Personal information
- Born: 26 July 1982 (age 43) Strasbourg, France
- Height: 1.74 m (5 ft 9 in)
- Weight: 71 kg (157 lb)

Fencing career
- Sport: Fencing
- Country: France
- Weapon: Sabre
- Hand: right-handed
- Club: Souffel Escrime Club
- FIE ranking: current ranking

Medal record
World Championships
| Gold medal – first place | 2006 Turin | Team sabre |
| Silver medal – second place | 2007 St.Petersburg | Team sabre |
| Bronze medal – third place | 2005 Leipzig | Team sabre |
| Bronze medal – third place | 2017 Leipzig | Individual sabre |

= Vincent Anstett =

French fencer

Vincent Anstett (born 26 July 1982) is a French sabre fencer.

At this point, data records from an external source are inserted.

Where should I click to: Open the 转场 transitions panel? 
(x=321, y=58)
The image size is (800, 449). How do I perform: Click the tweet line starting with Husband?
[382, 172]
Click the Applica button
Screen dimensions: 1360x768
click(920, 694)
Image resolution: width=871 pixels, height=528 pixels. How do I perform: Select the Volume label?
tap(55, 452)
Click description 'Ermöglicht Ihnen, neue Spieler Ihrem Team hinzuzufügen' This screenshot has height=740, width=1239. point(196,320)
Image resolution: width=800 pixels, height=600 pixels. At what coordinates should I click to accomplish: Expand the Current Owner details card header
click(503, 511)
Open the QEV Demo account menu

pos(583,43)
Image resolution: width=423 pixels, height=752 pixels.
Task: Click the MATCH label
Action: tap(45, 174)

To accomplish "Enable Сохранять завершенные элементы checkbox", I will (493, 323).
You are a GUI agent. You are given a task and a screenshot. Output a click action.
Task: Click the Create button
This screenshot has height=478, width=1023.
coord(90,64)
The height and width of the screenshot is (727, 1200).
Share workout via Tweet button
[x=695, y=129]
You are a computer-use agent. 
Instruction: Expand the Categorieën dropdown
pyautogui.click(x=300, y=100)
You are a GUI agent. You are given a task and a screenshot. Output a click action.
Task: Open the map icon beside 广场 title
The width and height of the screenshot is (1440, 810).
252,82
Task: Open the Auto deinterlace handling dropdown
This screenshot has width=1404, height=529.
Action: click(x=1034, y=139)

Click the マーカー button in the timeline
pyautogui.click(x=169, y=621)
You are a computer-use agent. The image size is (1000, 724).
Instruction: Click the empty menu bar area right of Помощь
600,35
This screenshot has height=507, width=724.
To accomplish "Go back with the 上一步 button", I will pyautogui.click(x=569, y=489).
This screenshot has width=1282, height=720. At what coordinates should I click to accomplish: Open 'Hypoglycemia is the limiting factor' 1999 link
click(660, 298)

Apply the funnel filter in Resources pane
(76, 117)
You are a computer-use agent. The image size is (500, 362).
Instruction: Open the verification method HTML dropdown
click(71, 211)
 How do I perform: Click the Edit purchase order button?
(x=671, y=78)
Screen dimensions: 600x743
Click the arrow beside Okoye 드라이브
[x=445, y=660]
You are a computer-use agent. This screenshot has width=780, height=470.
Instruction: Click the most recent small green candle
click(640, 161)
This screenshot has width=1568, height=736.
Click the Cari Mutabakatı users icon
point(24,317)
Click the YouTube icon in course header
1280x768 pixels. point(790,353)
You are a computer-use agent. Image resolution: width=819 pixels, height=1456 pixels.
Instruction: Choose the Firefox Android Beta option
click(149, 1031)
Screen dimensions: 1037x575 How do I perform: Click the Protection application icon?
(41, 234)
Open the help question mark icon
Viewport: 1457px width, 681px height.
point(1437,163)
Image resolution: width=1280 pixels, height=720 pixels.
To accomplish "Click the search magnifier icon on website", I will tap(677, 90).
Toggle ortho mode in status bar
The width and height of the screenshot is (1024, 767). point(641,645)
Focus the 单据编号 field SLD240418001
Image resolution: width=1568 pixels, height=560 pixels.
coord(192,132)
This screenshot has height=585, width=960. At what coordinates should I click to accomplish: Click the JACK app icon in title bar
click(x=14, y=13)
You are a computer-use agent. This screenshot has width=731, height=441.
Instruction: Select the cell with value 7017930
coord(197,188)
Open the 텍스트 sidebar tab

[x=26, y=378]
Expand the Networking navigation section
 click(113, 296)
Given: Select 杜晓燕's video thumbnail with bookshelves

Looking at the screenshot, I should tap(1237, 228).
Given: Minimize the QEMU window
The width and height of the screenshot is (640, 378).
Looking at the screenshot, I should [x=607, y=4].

Anstett's greatest accomplishment is winning the gold medal in the sabre team event at the 2006 World Fencing Championships after beating Ukraine in the final. He accomplished this with his teammates Nicolas Lopez, Julien Pillet and Boris Sanson.

At the 2008 Summer Olympics, Anstett was a substitute for the same teammates that Anstett won the 2006 World Fencing Championships with, Nicolas Lopez, Julien Pillet and Boris Sanson, defeating the US in the final.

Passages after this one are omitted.